Diagnostic fraud runs into hundreds of crores every year. When income-tax officials raided a single pathology chain in Bengaluru, they recovered a hundred crore rupees in unaccounted cash and 3.5 kilograms of gold kept aside exclusively for doctor kickbacks. India has more than two lakh diagnostic laboratories but barely a thousand are accredited; the rest are free to fabricate reports, conduct tests only on paper, and split the proceeds 50-50 with the prescribing physician.

Pharmaceutical companies are equal partners in the loot. Twenty to twenty-five large firms admit to spending a thousand crore rupees annually on “marketing expenses” — code for cash, foreign holidays, five-star conferences and direct deposits into doctors’ accounts to ensure their brand is prescribed even when cheaper, equally effective generics exist. The Dolo-650 scandal during the pandemic and the open bragging by companies such as USV Ltd (three lakh rupees cash or an all-expenses-paid trip to Australia per doctor) show how naked the bribery has become.

Inside hospitals, the overpricing is astronomical. India Today’s sting operations found cancer injections supplied to hospitals at ₹1,950 being billed to patients at ₹18,645 — a markup of nearly 850%. Stents, implants and consumables follow the same pattern: Bought cheap in bulk, sold at whatever the market desperation) will bear.

The regulator that is supposed to stop all this — first the Medical Council of India and now its successor, The National Medical Commission — has been described in an official parliamentary report as “completely failed” in its duty to control errant doctors and hospitals while remaining hyperactive in granting permissions to open new medical colleges (often in exchange for bribes). Basic ethical rules — prescribe only generics, declare your fees upfront, take informed consent, maintain records for three years, report unique colleagues — exist only on paper.

Even government-funded healthcare is deeply compromised. Ex-servicemen, CGHS beneficiaries and Ayushman Bharat cardholders are routinely admitted for trivial complaints, kept for weeks, subjected to unnecessary procedures, and discharged only after fictitious bills running into lakhs have been generated and split between hospital management and complicit officials.

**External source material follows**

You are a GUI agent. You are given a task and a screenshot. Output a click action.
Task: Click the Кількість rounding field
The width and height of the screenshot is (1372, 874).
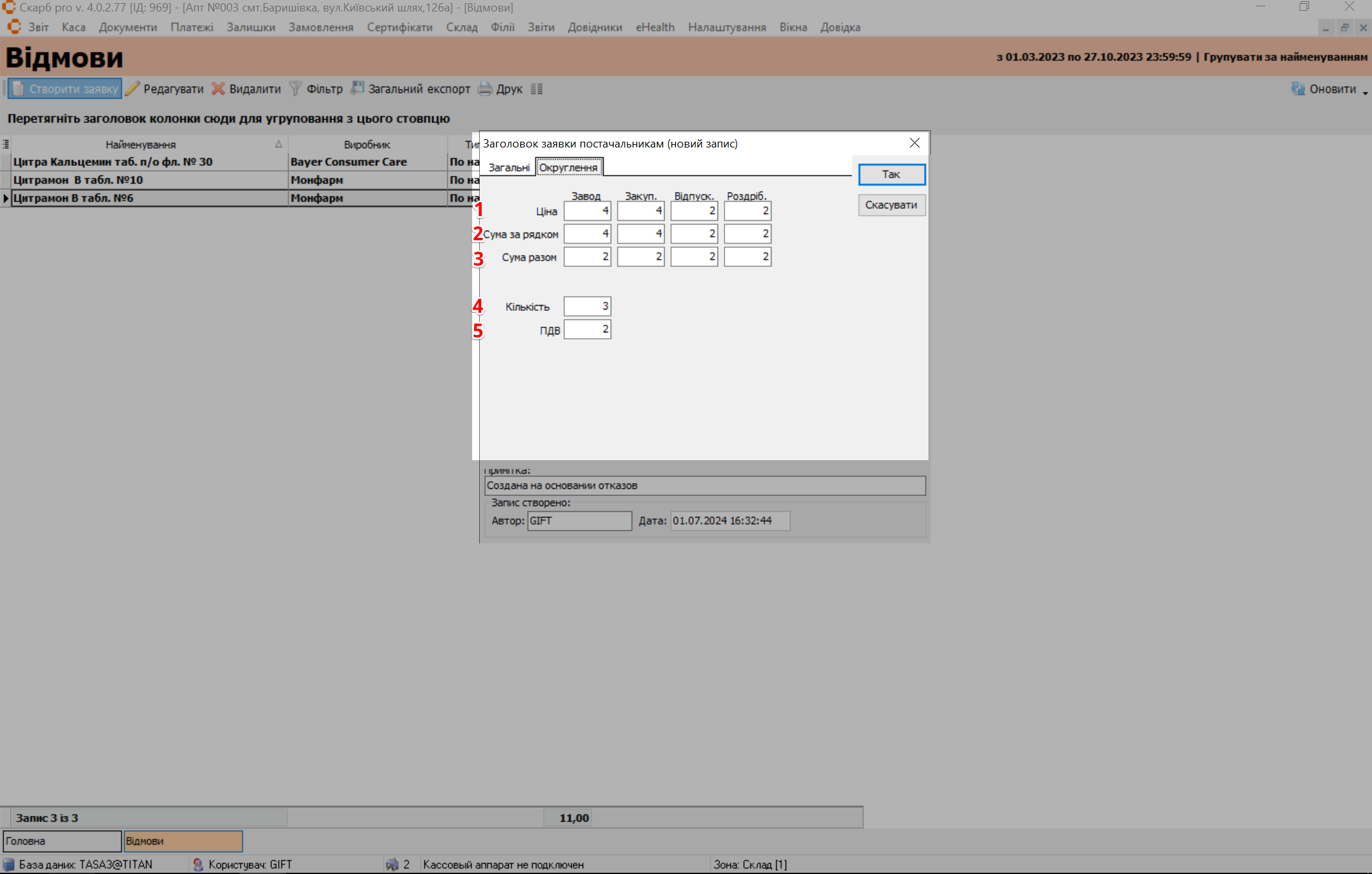[587, 306]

What we are witnessing is not a healthcare system with a few bad apples; it is a thriving criminal enterprise wearing the white coat of medicine. The crisis is structural, cultural and moral. Until volume-based incentives are replaced by outcome-based rewards, until regulators acquire and independence, until whistle-blowers are protected instead of persecuted, and until the political class stops treating private healthcare chains as cash cows for electoral funding, the plunder will continue.

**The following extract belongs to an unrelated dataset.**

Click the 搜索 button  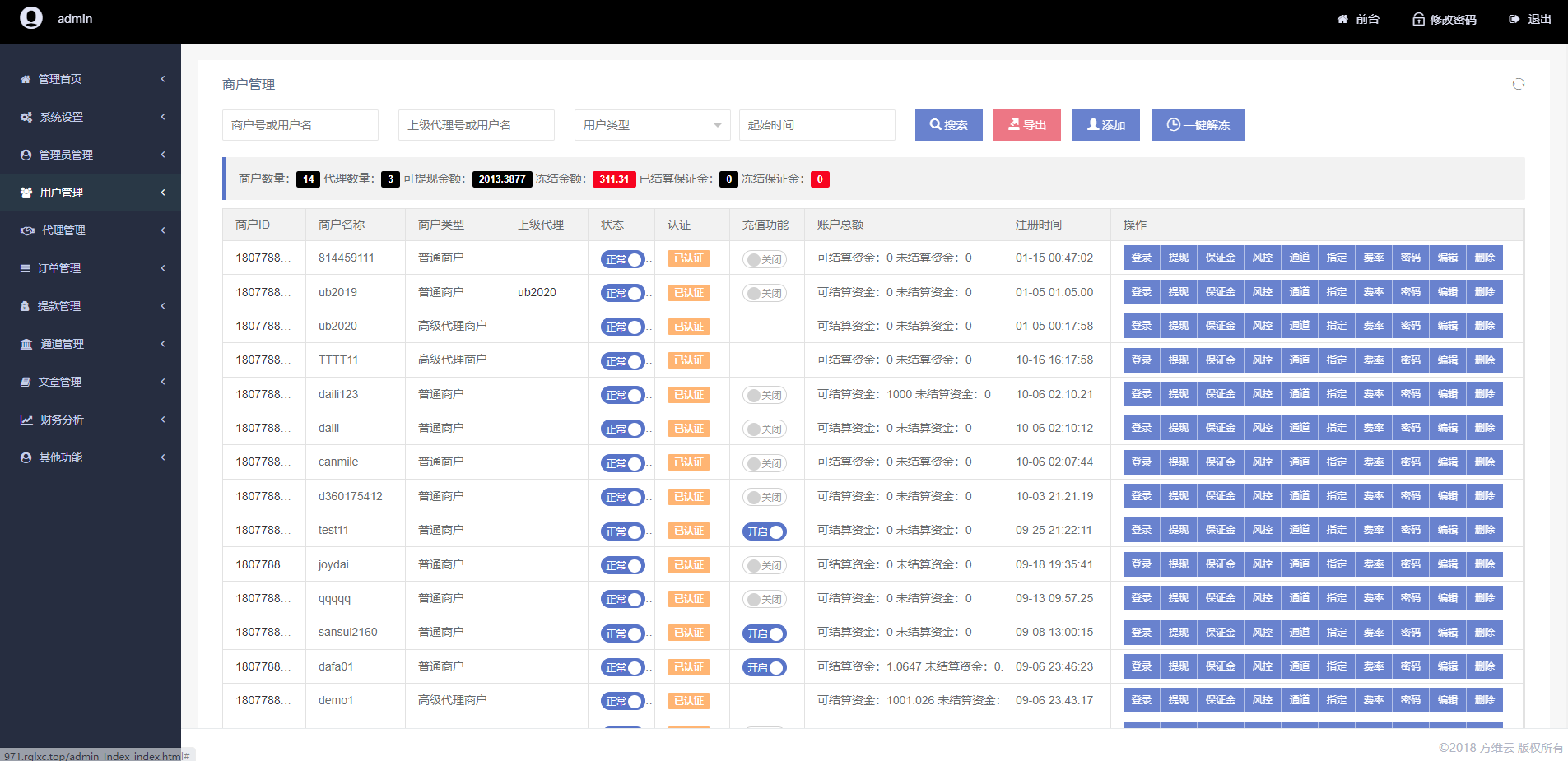pyautogui.click(x=948, y=125)
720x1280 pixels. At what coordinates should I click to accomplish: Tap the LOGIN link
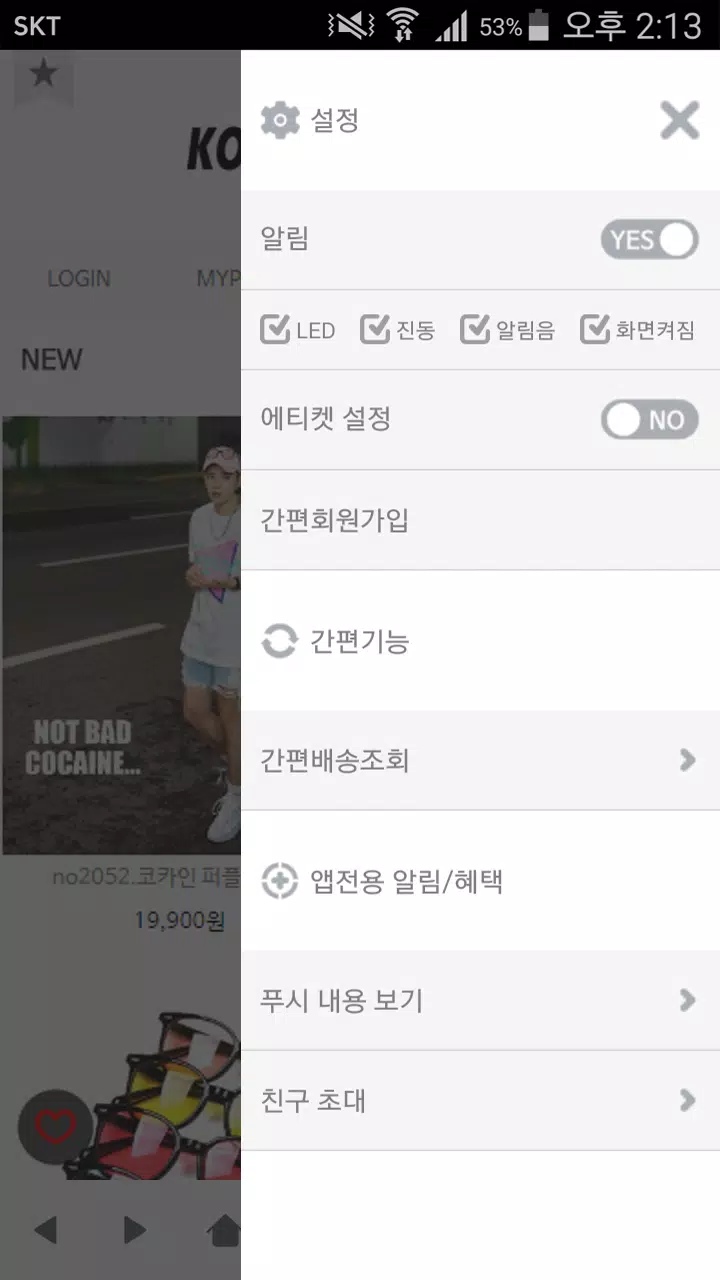(79, 278)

India can no longer afford to look away. A nation that allows half its surgeries to be fake, its dead to be billed, its poor to be harvested for organs and its middle class to be driven into debt by the very institutions meant to cure them is a nation that has lost its soul. The operating theatre has become a slaughterhouse of greed, and the patient, sedated and trusting, is paying with money, organs and life itself. The time for polite concern is over; what is required now is outrage, accountability and radical, unflinching reform.